[Interface element records]
[Begin]
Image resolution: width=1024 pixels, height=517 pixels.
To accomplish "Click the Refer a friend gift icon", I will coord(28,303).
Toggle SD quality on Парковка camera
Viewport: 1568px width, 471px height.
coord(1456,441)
[End]
_INSTRUCTIONS TO FOLLOW_
Reproduce all of the items above line for line, without changing a single character.

_PROBLEM SOLUTION_
Image resolution: width=1024 pixels, height=517 pixels.
To accomplish "Click the Refer a friend gift icon", I will coord(28,303).
Toggle SD quality on Парковка camera
Viewport: 1568px width, 471px height.
coord(1456,441)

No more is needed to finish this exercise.